Activity — Output the material exactly, with every line intact.
[[ Exercise data open ]]
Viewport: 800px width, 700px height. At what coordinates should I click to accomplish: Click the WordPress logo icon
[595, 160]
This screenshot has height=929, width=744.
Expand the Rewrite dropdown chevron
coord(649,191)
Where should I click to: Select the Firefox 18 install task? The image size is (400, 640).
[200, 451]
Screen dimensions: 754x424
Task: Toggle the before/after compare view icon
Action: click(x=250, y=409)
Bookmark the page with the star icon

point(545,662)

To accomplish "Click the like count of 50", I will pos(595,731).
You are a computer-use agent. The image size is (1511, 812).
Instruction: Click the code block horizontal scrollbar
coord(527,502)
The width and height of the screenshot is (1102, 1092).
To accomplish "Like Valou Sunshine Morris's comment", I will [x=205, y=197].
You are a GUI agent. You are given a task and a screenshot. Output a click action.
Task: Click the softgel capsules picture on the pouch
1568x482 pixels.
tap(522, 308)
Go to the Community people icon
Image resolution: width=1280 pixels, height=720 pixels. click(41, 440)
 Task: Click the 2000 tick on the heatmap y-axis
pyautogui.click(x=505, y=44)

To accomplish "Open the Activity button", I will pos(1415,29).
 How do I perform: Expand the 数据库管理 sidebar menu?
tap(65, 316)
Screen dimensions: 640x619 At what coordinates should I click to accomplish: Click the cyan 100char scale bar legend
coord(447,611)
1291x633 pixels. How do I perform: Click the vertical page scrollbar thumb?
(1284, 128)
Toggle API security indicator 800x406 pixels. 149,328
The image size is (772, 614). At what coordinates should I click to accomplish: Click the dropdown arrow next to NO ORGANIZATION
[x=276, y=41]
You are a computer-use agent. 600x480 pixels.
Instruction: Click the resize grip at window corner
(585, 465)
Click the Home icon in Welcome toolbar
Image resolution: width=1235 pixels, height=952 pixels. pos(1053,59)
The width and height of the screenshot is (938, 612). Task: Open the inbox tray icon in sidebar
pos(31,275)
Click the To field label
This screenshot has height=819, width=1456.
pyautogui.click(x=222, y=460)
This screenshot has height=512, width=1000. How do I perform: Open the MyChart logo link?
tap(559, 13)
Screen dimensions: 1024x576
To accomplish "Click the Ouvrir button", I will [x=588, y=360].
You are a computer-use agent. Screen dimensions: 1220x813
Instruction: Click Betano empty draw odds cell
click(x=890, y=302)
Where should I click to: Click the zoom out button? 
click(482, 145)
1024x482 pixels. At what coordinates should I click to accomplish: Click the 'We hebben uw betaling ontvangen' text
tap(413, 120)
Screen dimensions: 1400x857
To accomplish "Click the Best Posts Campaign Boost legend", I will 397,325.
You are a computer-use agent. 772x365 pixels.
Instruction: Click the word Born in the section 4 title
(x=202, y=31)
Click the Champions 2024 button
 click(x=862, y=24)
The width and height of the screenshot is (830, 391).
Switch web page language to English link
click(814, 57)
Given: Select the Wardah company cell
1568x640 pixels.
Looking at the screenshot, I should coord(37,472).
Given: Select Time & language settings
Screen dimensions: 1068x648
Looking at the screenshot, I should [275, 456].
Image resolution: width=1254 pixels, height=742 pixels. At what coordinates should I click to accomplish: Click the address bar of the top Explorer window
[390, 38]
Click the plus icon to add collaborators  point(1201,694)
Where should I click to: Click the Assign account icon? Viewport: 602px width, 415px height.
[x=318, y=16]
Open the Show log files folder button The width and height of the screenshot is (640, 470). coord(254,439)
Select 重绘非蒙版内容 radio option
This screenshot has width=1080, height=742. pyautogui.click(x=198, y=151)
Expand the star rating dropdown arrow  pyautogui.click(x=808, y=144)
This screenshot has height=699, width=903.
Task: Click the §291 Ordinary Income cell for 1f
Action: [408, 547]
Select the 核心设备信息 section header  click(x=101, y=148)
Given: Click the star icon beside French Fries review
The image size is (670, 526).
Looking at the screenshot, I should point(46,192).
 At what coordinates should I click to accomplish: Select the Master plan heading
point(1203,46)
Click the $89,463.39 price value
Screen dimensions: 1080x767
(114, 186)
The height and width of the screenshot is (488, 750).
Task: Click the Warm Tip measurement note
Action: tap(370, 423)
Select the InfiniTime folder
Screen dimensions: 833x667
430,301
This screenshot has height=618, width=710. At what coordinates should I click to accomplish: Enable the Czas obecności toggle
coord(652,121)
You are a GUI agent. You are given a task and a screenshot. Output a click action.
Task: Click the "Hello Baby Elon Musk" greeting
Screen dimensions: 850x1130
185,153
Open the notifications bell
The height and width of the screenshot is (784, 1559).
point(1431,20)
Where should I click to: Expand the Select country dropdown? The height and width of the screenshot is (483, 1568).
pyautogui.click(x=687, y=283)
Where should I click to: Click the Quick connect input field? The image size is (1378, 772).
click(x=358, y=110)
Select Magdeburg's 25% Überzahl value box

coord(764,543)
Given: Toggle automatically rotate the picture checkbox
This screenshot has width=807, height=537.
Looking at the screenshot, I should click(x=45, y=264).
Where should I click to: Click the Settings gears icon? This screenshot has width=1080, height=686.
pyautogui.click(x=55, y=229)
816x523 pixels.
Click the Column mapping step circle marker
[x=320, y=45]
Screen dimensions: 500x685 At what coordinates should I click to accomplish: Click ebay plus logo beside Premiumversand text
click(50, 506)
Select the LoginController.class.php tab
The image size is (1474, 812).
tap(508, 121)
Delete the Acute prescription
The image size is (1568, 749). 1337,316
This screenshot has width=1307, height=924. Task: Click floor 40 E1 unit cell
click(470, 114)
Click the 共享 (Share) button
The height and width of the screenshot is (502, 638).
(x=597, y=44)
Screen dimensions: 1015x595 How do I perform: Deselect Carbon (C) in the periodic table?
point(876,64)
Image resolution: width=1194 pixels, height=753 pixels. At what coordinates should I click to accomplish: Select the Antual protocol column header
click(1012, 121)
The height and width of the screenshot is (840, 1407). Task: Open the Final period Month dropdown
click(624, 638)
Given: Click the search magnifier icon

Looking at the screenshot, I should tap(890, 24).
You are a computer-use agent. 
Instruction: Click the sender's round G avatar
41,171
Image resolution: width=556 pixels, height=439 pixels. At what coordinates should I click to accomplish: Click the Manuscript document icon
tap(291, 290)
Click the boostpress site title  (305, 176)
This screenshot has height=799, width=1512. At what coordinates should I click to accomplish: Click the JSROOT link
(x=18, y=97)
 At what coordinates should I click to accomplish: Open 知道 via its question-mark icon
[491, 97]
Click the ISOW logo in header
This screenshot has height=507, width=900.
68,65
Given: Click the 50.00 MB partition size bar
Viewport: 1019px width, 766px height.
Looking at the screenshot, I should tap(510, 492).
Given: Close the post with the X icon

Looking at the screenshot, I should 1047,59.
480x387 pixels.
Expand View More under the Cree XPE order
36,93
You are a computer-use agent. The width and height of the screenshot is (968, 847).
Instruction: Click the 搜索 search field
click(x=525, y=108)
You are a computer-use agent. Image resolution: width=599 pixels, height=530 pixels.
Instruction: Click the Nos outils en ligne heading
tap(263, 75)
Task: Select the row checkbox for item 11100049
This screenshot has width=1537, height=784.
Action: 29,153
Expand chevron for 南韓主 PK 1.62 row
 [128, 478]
[[ Exercise data closed ]]
Answer section —
Viewport: 800px width, 700px height. At what coordinates should I click to accomplish: Click the WordPress logo icon
[595, 160]
This screenshot has height=929, width=744.
Expand the Rewrite dropdown chevron
coord(649,191)
Where should I click to: Select the Firefox 18 install task? The image size is (400, 640).
[200, 451]
Screen dimensions: 754x424
Task: Toggle the before/after compare view icon
Action: click(x=250, y=409)
Bookmark the page with the star icon

point(545,662)

To accomplish "Click the like count of 50", I will pos(595,731).
You are a computer-use agent. The image size is (1511, 812).
Instruction: Click the code block horizontal scrollbar
coord(527,502)
The width and height of the screenshot is (1102, 1092).
To accomplish "Like Valou Sunshine Morris's comment", I will [x=205, y=197].
You are a GUI agent. You are given a task and a screenshot. Output a click action.
Task: Click the softgel capsules picture on the pouch
1568x482 pixels.
tap(522, 308)
Go to the Community people icon
Image resolution: width=1280 pixels, height=720 pixels. click(41, 440)
 Task: Click the 2000 tick on the heatmap y-axis
pyautogui.click(x=505, y=44)

To accomplish "Open the Activity button", I will pos(1415,29).
 How do I perform: Expand the 数据库管理 sidebar menu?
tap(65, 316)
Screen dimensions: 640x619 At what coordinates should I click to accomplish: Click the cyan 100char scale bar legend
coord(447,611)
1291x633 pixels. How do I perform: Click the vertical page scrollbar thumb?
(1284, 128)
Toggle API security indicator 800x406 pixels. 149,328
The image size is (772, 614). At what coordinates should I click to accomplish: Click the dropdown arrow next to NO ORGANIZATION
[x=276, y=41]
You are a computer-use agent. 600x480 pixels.
Instruction: Click the resize grip at window corner
(585, 465)
Click the Home icon in Welcome toolbar
Image resolution: width=1235 pixels, height=952 pixels. pos(1053,59)
The width and height of the screenshot is (938, 612). Task: Open the inbox tray icon in sidebar
pos(31,275)
Click the To field label
This screenshot has height=819, width=1456.
pyautogui.click(x=222, y=460)
This screenshot has height=512, width=1000. How do I perform: Open the MyChart logo link?
tap(559, 13)
Screen dimensions: 1024x576
To accomplish "Click the Ouvrir button", I will [x=588, y=360].
You are a computer-use agent. Screen dimensions: 1220x813
Instruction: Click Betano empty draw odds cell
click(x=890, y=302)
Where should I click to: Click the zoom out button? 
click(482, 145)
1024x482 pixels. At what coordinates should I click to accomplish: Click the 'We hebben uw betaling ontvangen' text
tap(413, 120)
Screen dimensions: 1400x857
To accomplish "Click the Best Posts Campaign Boost legend", I will 397,325.
You are a computer-use agent. 772x365 pixels.
Instruction: Click the word Born in the section 4 title
(x=202, y=31)
Click the Champions 2024 button
 click(x=862, y=24)
The width and height of the screenshot is (830, 391).
Switch web page language to English link
click(814, 57)
Given: Select the Wardah company cell
1568x640 pixels.
Looking at the screenshot, I should coord(37,472).
Given: Select Time & language settings
Screen dimensions: 1068x648
Looking at the screenshot, I should [275, 456].
Image resolution: width=1254 pixels, height=742 pixels. At what coordinates should I click to accomplish: Click the address bar of the top Explorer window
[390, 38]
Click the plus icon to add collaborators  point(1201,694)
Where should I click to: Click the Assign account icon? Viewport: 602px width, 415px height.
[x=318, y=16]
Open the Show log files folder button The width and height of the screenshot is (640, 470). coord(254,439)
Select 重绘非蒙版内容 radio option
This screenshot has width=1080, height=742. pyautogui.click(x=198, y=151)
Expand the star rating dropdown arrow  pyautogui.click(x=808, y=144)
This screenshot has height=699, width=903.
Task: Click the §291 Ordinary Income cell for 1f
Action: [408, 547]
Select the 核心设备信息 section header  click(x=101, y=148)
Given: Click the star icon beside French Fries review
The image size is (670, 526).
Looking at the screenshot, I should point(46,192).
 At what coordinates should I click to accomplish: Select the Master plan heading
point(1203,46)
Click the $89,463.39 price value
Screen dimensions: 1080x767
(114, 186)
The height and width of the screenshot is (488, 750).
Task: Click the Warm Tip measurement note
Action: tap(370, 423)
Select the InfiniTime folder
Screen dimensions: 833x667
430,301
This screenshot has height=618, width=710. At what coordinates should I click to accomplish: Enable the Czas obecności toggle
coord(652,121)
You are a GUI agent. You are given a task and a screenshot. Output a click action.
Task: Click the "Hello Baby Elon Musk" greeting
Screen dimensions: 850x1130
185,153
Open the notifications bell
The height and width of the screenshot is (784, 1559).
point(1431,20)
Where should I click to: Expand the Select country dropdown? The height and width of the screenshot is (483, 1568).
pyautogui.click(x=687, y=283)
Where should I click to: Click the Quick connect input field? The image size is (1378, 772).
click(x=358, y=110)
Select Magdeburg's 25% Überzahl value box

coord(764,543)
Given: Toggle automatically rotate the picture checkbox
This screenshot has width=807, height=537.
Looking at the screenshot, I should click(x=45, y=264).
Where should I click to: Click the Settings gears icon? This screenshot has width=1080, height=686.
pyautogui.click(x=55, y=229)
816x523 pixels.
Click the Column mapping step circle marker
[x=320, y=45]
Screen dimensions: 500x685 At what coordinates should I click to accomplish: Click ebay plus logo beside Premiumversand text
click(50, 506)
Select the LoginController.class.php tab
The image size is (1474, 812).
tap(508, 121)
Delete the Acute prescription
The image size is (1568, 749). 1337,316
This screenshot has width=1307, height=924. Task: Click floor 40 E1 unit cell
click(470, 114)
Click the 共享 (Share) button
The height and width of the screenshot is (502, 638).
(x=597, y=44)
Screen dimensions: 1015x595 How do I perform: Deselect Carbon (C) in the periodic table?
point(876,64)
Image resolution: width=1194 pixels, height=753 pixels. At what coordinates should I click to accomplish: Select the Antual protocol column header
click(1012, 121)
The height and width of the screenshot is (840, 1407). Task: Open the Final period Month dropdown
click(624, 638)
Given: Click the search magnifier icon

Looking at the screenshot, I should tap(890, 24).
You are a computer-use agent. 
Instruction: Click the sender's round G avatar
41,171
Image resolution: width=556 pixels, height=439 pixels. At what coordinates should I click to accomplish: Click the Manuscript document icon
tap(291, 290)
Click the boostpress site title  (305, 176)
This screenshot has height=799, width=1512. At what coordinates should I click to accomplish: Click the JSROOT link
(x=18, y=97)
 At what coordinates should I click to accomplish: Open 知道 via its question-mark icon
[491, 97]
Click the ISOW logo in header
This screenshot has height=507, width=900.
68,65
Given: Click the 50.00 MB partition size bar
Viewport: 1019px width, 766px height.
Looking at the screenshot, I should tap(510, 492).
Given: Close the post with the X icon

Looking at the screenshot, I should 1047,59.
480x387 pixels.
Expand View More under the Cree XPE order
36,93
You are a computer-use agent. The width and height of the screenshot is (968, 847).
Instruction: Click the 搜索 search field
click(x=525, y=108)
You are a computer-use agent. Image resolution: width=599 pixels, height=530 pixels.
Instruction: Click the Nos outils en ligne heading
tap(263, 75)
Task: Select the row checkbox for item 11100049
This screenshot has width=1537, height=784.
Action: 29,153
Expand chevron for 南韓主 PK 1.62 row
 [128, 478]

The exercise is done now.